今日は朝から雨やねえ(これ書いとるのが、11月24日です)。ちゅうか、夕べから降り出しとるわけやけど、寒いし、憂鬱になるし、溜まりまくっとる仕事は全然減らないし(仕事せえよ室田!)、せやから、日課のお散歩にも行けないし・・・あ〜、どないしても雨は好きになれへん。などとポヨヨ〜ンとしつつ、先日、完成した五年ぶりのオイラ監督作品(脚本は森川の治ちゃんと二人で書きました)映画『光る』のチラシの裏面に乗せるあらすじと、出品する海外の映画祭用のプレスシート用の原稿の締め切りが真横まできてしまったんで、正味の話、ぼちぼち書かなやばい。

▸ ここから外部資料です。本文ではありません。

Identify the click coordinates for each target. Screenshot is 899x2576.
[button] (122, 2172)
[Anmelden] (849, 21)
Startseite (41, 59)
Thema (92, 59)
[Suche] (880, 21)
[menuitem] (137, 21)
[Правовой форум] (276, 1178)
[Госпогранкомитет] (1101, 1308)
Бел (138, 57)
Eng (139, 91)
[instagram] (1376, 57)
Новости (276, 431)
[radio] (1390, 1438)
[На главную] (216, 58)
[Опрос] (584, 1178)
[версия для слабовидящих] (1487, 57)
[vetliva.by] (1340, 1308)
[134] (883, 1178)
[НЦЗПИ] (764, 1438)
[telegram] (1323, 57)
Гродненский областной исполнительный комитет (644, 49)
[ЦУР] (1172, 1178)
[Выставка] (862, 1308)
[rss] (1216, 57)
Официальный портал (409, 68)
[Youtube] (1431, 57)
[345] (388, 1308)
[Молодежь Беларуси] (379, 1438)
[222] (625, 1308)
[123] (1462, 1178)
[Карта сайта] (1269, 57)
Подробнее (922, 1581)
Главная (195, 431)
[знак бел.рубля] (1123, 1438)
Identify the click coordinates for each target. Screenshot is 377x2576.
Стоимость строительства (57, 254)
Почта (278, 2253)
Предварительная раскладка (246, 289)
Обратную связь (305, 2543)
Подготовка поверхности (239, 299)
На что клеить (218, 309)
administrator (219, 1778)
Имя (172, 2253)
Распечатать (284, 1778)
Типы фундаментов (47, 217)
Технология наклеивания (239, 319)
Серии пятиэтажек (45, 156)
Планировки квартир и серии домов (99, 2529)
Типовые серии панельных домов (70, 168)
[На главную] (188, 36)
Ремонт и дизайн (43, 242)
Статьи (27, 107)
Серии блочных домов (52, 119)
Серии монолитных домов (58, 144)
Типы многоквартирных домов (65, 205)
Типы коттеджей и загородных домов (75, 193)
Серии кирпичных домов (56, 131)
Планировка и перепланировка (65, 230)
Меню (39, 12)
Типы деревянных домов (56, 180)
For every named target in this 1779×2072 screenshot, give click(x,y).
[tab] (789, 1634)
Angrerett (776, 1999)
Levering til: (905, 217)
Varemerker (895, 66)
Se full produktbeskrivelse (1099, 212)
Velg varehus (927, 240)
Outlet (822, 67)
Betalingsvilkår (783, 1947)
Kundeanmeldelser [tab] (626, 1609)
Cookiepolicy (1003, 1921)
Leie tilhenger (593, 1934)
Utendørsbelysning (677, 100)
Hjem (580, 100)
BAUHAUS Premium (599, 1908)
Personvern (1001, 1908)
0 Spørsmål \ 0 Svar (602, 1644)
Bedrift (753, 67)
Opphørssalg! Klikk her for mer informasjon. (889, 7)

で、書こうと気合いを入れたが、入れただけで、仕事机に常備されている沙堂やん(沙堂やん=オイラが尊敬する故・山中貞雄監督が脚本を書くときのペンネームよ)の映画人としての生き様を書いた本をまた捲り、小一時間過ぎた頃には、突然、見たくなった『ションベンライダー』(監督は、故・相米慎二。脚本は、我らが西岡琢也先輩)のDVDを引っ張り出してきて夜が更けるまで何度も観るに至った。つまり、今日も仕事せえへんかったっちゅう事ですわ。ハハハハ・・・て、笑うてる場合か。せやけど、一日雨のお陰で、リフレッシュ&お勉強出来て、久々に充実してるやんと思える一日でしたわ。
実は、『光る』っちゅう映画、随分と『ションベンライダー』の時の相米さんの撮り方(演出方法)を意識したし、ホンの方も、『ションベンライダー』や『ガキ帝国』の西岡琢也先輩の書き方(台詞のテンポとリアリズム)を参考にさしてもろうたんですね、これが。予算も時間もないないづくしやったから、撮影前に何とか初稿と準備稿をあげて、治ちゃん(森川治君)に本読みの日から、クランクアップまでの8日の間、付きっ切りで直してもらいつつ、それを決定稿にして撮ったわけやけど、自分も俳優として出演させてもろうた井筒和幸監督の『ガキ帝国』の現場思い出しましたわ。そこで初めて西岡先輩と出会うたわけやけど、どのスタッフよりも声を出して走り回りつつも、現場でホンを直している先輩の姿に、脚本家て凄いなァ。むっちゃカッコええやんと思うてしもうたのが運の尽きで、書けば書くほど貧乏になり、血圧が上がり、毎日お薬を飲まなければ下がらないという今のオイラが出来上がったわけで・・・ほんでもね、二十五年モノ書きやっとって漸く判ってん。昨日の日記にも書いたけど、やっぱり脚本は素材やねん。それを受け取った監督さんやプロデューサーが、スタッフに腕震わせて一人でも多くの人に食べて(観て)頂く料理にするんが映画なわけやけど、今のこの国のやり方では、どない声を荒げて叫んだかて、命懸けで関係各所とぶつかったかて、脚本家を素材やとは思うてくれへんのよ。アホが多すぎやて。素材なくして、どうやって料理が出来るっちゅうねん!例えば、お茶漬けっちゅう料理がありますわな。けどそれは、ご飯がなければ出来ない料理とちゃうのん?ご飯が大事な素材でしょ?なんぼ、プロデューサーが、ええ茶碗や箸を用意したかて、監督が高いお茶ぶっかけたかて、俳優さんがご飯の上に乗せる焼き鮭やら梅やら持ってきたかて、脚本家が心血注いで育て上げたお米で炊いたご飯がなければ、お茶漬けは出来へんよ。素材なくして、何を作るっちゅうねんなホンマ。それを、脚本家が出したご飯をやね、監督やプロデューサーが勝手に味付けしたりこねくりまわしたり、それならまだええ方で、いつの間にかご飯やない物にしようとしよる。それで、お茶漬けです言うてお客さんに出すなボケッ!!と、年も考えずに怒鳴ってみましたが、それほど、今や脚本家っちゅうのんは、たいがい安易かつ粗末に考えられとるわけですわ。で、話はオイラが監督した『光る』に戻るわけやけど、脚本と監督のオファーが来た時に言うてみたわけですわ。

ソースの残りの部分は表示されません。